M. A. : La politique française de santé publique repose sur deux piliers : la prévention et la cessation. Si on ne commence pas à fumer des cigarettes, on ne devient pas fumeur. Si on en consomme, il faut arrêter. Mais si, après avoir répété pendant vingt ans à un fumeur qu’il doit arrêter de fumer, celui-ci n’arrête pas : que fait-on ? Ni la hausse des prix, ni la création de paquets neutres ne les convaincront tous !

Les lois françaises relatives à la politique du tabac sont insuffisantes, voire contre-productives. D’autres pays européens ont pris le sujet au sérieux et sont allés un cran plus loin, en mettant en place un troisième pilier : la réduction des risques basée sur une approche scientifique, dont fait partie le tabac chauffé.

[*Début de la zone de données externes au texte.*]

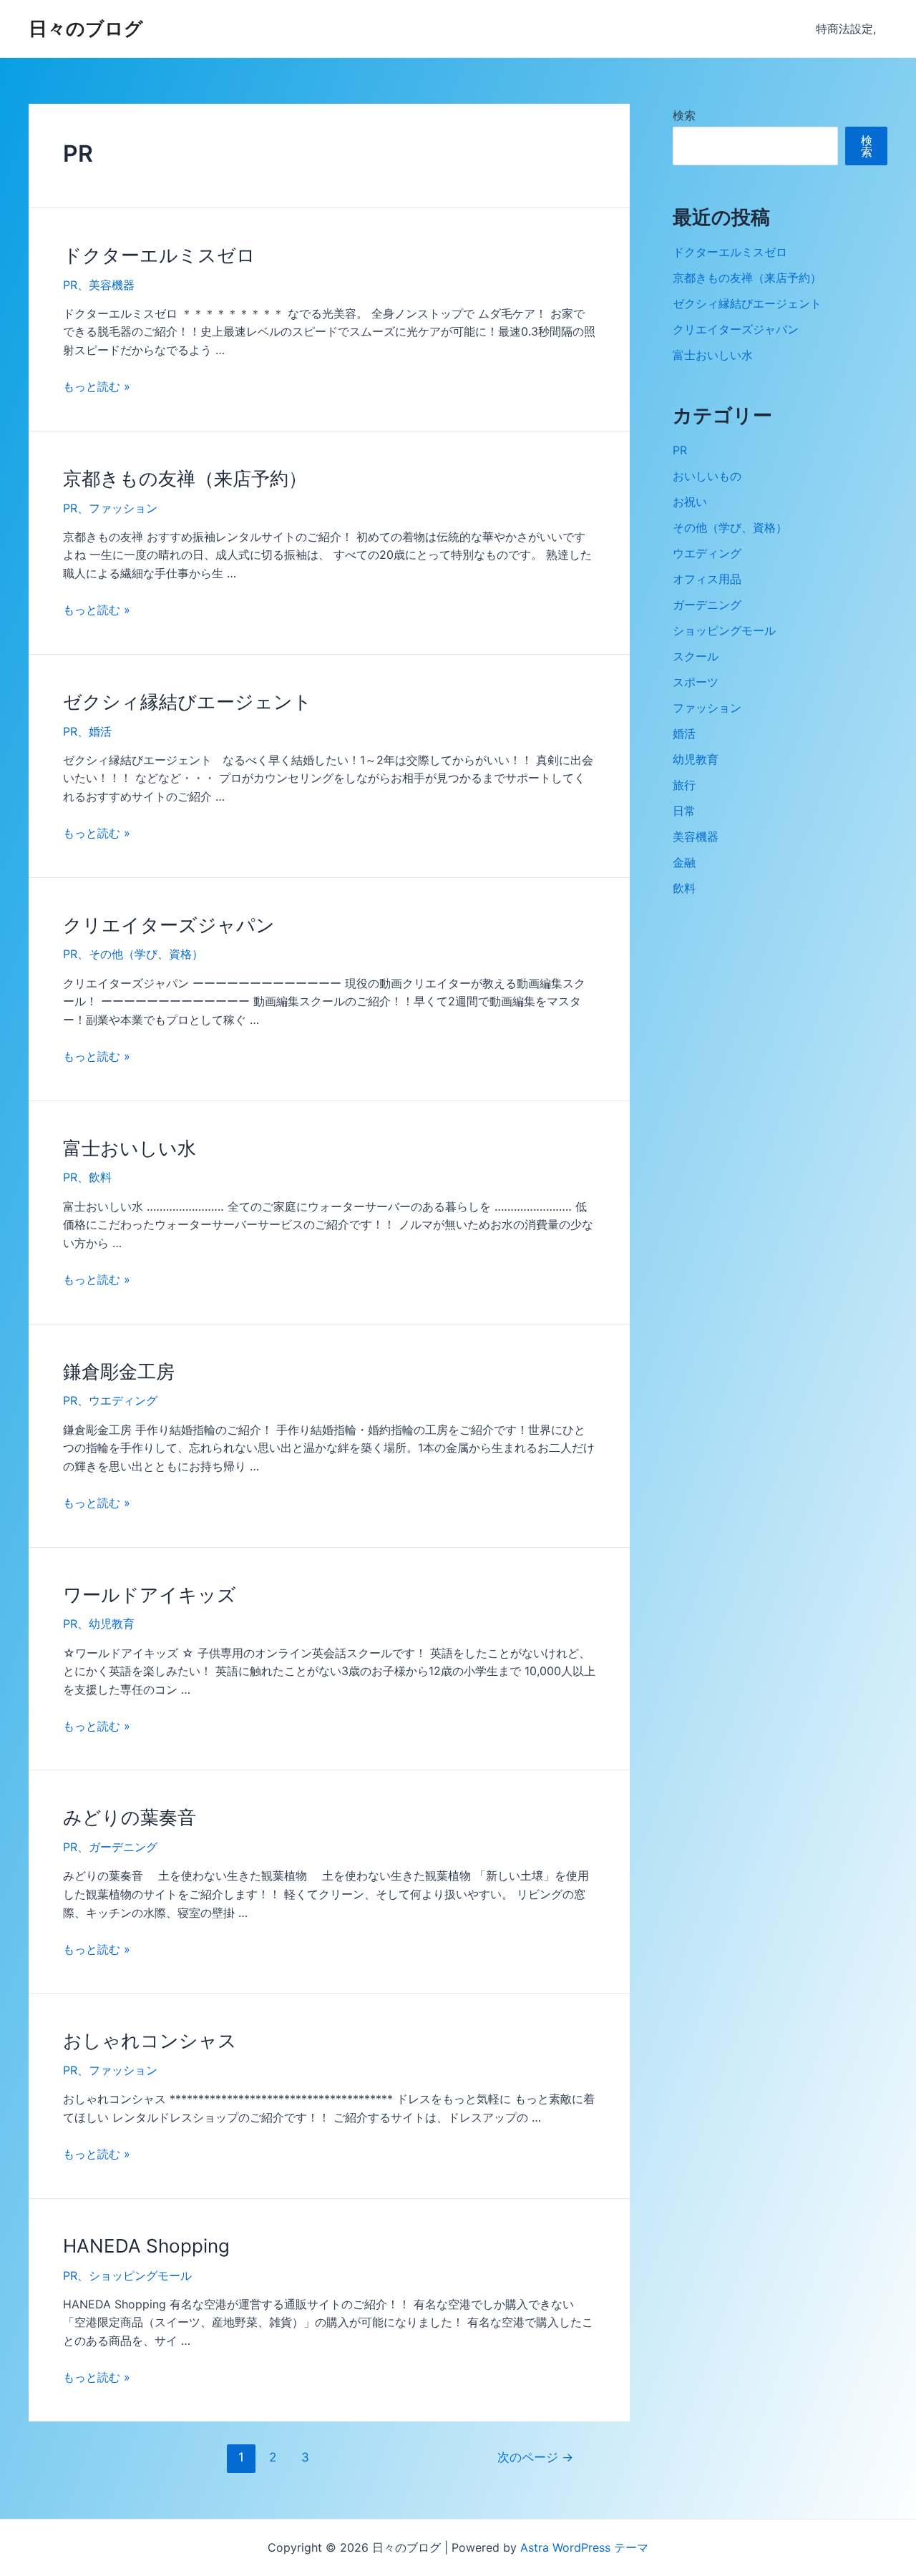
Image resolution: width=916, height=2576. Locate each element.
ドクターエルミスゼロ (159, 255)
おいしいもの (707, 476)
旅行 (684, 785)
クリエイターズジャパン (169, 925)
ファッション (123, 508)
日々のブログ (86, 28)
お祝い (690, 501)
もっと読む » (96, 386)
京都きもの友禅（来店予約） (185, 478)
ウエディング (123, 1400)
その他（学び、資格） (146, 954)
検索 (684, 115)
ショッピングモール (140, 2275)
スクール (695, 656)
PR (70, 285)
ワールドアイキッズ (149, 1595)
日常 (684, 811)
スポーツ (695, 682)
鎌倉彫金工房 (119, 1371)
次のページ (535, 2456)
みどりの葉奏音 (129, 1817)
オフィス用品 (707, 579)
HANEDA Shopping (146, 2246)
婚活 (100, 731)
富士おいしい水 (129, 1148)
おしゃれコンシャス (150, 2040)
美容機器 (112, 285)
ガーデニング (123, 1847)
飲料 (100, 1177)
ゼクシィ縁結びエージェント (187, 702)
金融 (684, 862)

C’est le cas de l’Angleterre ou de la Grèce, par exemple. Ces pays sont sortis d’un débat affectif et idéologique, pour aller vers un débat factuel, basé sur la science. Il y a quinze ans, l’Angleterre comptait 30 % de fumeurs, comme la France ; aujourd’hui, ils sont descendus à 13,3 %. En Nouvelle-Zélande, c’est le ministère de la Santé qui mène des campagnes pro-actives pour encourager les alternatives à la cigarette. La France ne modernise pas son approche, elle ne tient pas compte du fumeur.

•• Puisque l’objectif de Philip Morris International est de promouvoir le tabac chauffé, peut-on dire que l’on se dirige vers la fin de la cigarette ?

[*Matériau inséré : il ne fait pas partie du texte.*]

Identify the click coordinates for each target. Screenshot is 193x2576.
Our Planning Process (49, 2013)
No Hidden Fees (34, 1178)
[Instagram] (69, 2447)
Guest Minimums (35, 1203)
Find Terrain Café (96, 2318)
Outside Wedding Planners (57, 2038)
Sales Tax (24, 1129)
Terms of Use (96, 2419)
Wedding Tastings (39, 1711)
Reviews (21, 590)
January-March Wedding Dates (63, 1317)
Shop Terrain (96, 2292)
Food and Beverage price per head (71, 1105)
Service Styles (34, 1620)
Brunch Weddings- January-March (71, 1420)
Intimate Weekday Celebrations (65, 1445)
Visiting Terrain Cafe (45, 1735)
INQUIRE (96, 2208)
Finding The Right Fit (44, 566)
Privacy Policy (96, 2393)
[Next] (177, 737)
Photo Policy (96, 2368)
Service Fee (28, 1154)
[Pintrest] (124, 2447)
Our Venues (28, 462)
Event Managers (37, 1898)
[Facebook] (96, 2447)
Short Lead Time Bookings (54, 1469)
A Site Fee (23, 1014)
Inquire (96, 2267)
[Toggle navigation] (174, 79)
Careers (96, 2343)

M. A. : Absolument. Nous l’avons affirmé. Nous sommes prêts à sortir du marché de la cigarette. Et nous serons les premiers à abandonner la cigarette pour des produits alternatifs. La condition pour cela est que les fumeurs bénéficient de la bonne information. La cigarette traditionnelle est dépassée.

Dans nos bureaux à Lausanne, sans avoir poussé qui que ce soit, plus personne ne fume. On n’arrive même plus à trouver un briquet quand on en cherche. Lorsqu’un fumeur a adopté le tabac chauffé, il ne revient plus à la cigarette.